PRÉCHÉ A L'OUVERTURE DES ÉTATS DE LANGUEDOC, A MONTPELLIER, EN 1691.

Ne dicas: Quid putas causæ est quod priora tempora meliora fuêre quam nunc sunt? stulta enim est hujuscemodi interrogatio.

Ne dites pas : D'où vient que les temps passés ont été meilleurs que ceux d'aujourd'hui; car cette demande n'est pas raisonnable.

De l'Ecclésiaste, chap. vit.

MONSEIGNEUR,

Il n'y a rien de si ordinaire dans les raisonnemens et dans les entretiens du monde en un temps de tribulation comme le nôtre, que cette plainte qu'on y fait que notre siècle est malheureux; qu'il ne nous reste plus aucun vestige de l'abondance et de la tranquillité de nos pères; que la nature empire tous les jours, et que le monde s'affoiblit et se ressent, pour ainsi dire, de sa vieillesse. On allègue l'intempérie des saisons, les stérilités de la terre, les hor

reurs d'une guerre sanglante et universelle, les intérêts des particuliers nécessairement sacrifiés au bien public, les subsides et les tributs proportionnés au besoin d'un État qui se soutient de tous côtés contre la fureur et l'envie, les armées qui ruinent, les combats qui désolent, les victoires mêmes qui coûtent cher.

Dans cette vue, on se dégoûte du présent, on se préoccupe du passé; on murmure contre les ordres de la Providence; on tombe dans cette tristesse du siècle, qui, selon l'Apôtre, opère la mort en étouffant la piété; on s'attache d'autant plus aux biens du monde, qu'on sent qu'ils diminuent et qu'ils nous échappent; et parce que les temps sont mauvais, on se persuade insensiblement qu'il est difficile d'être bon. Les temps ne sont bons ou méchans qu'à proportion que nous sommes justes ou injustes. Ce sont nos vices ou nos vertus, dit saint Jérôme, qui font les temps heureux ou malheureux. Ainsi ne nous plaignons pas que les premiers temps ont été meilleurs que les nôtres; plaignons-nous de ce que nous ne sommes pas nous-mêmes aussi bons que ceux qui ont vécu devant nous.

Encore, si l'on se plaignoit que la charité se refroidit et que la corruption augmente. Il n'est que trop vrai que les vertus et les vérités sont diminuées parmi les enfans des hommes; que la religion même s'affoiblit, et qu'il y a dans les mœurs, comme dans la nature, une défaillance d'esprit et de vie. Il n'est que trop vrai qu'il ne nous reste presque plus rien

des premiers chrétiens que leur nom; que nous sommes leurs successeurs dans la foi, mais les déserteurs de leur discipline; que la vertu gémit sous l'iniquité dans le relâchement des siècles; que seize cents ans, qui sont écoulés depuis Jésus-Christ jusqu'à nous, sont comme autant de degrés par lesquels nous sommes descendus de cette première perfection, et que nous voyons en nos jours ce que l'Évangile a prédit, qué la foi est presque éteinte en Israël.

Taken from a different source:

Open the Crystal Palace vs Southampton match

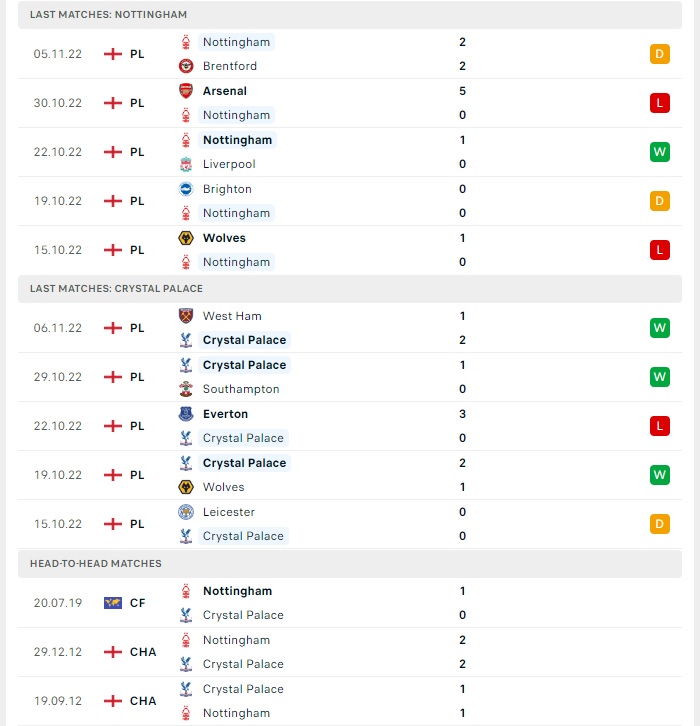click(x=350, y=377)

Mais ce n'est pas ce qui inquiète les gens du monde. Ils pensent à la misère, non pas à la malice des jours. S'ils gémissent dans les afflictions, ce n'est pas une douleur qui les porte à recourir à Dieu, mais une sensibilité mondaine qui leur fait regretter les plaisirs et les biens qu'ils perdent. Élevons nos esprits au-dessus de tous sentimens humains, et recherchant, dans les règles du christianisme la nature et les causes des calamités publiques et des afflictions particulières de ce temps, disons qu'elles viennent de ce que,

1° Nous les avons attirées par nos péchés;

2° Nous ne les adoucissons point que par nos vertus; 3° Nous ne les détournons point par nos prières : matière importante et digne de cette auguste compagnie assemblée pour les intérêts de la religion, pour la gloire du roi, pour le secours de l'état, pour le soulagement des peuples de cette province. Demandons à l'esprit de Dieu les grâces qui nous sont nécessaires, par l'intercession de la Vierge. Ave, Maria, etc.

PREMIER POINT.

MONSEIGNEUR,

C'EST une vérité répandue dans les saintes Écritures que nos péchés sont la cause de tous les maux qui nous arrivent en cette vie. Dieu s'est érigé un tribunal de correction au milieu de la nature, où il exerce sur les pécheurs ses jugemens temporels et ses justices passagères pour les ramener et pour les punir. C'est de là que, découvrant les iniquités qui s'élèvent de nos consciences comme autant de malignes et sombres vapeurs qu'il assemble dans sa colère, et dont il forme ces tristes nuages qui portent les foudres, les grêles, les vents contagieux, les inondations et les sécheresses, dit Tertullien, c'est de là, dis-je, qu'il verse sur les nations ingrates et criminelles le calice de son indignation et de sa colère.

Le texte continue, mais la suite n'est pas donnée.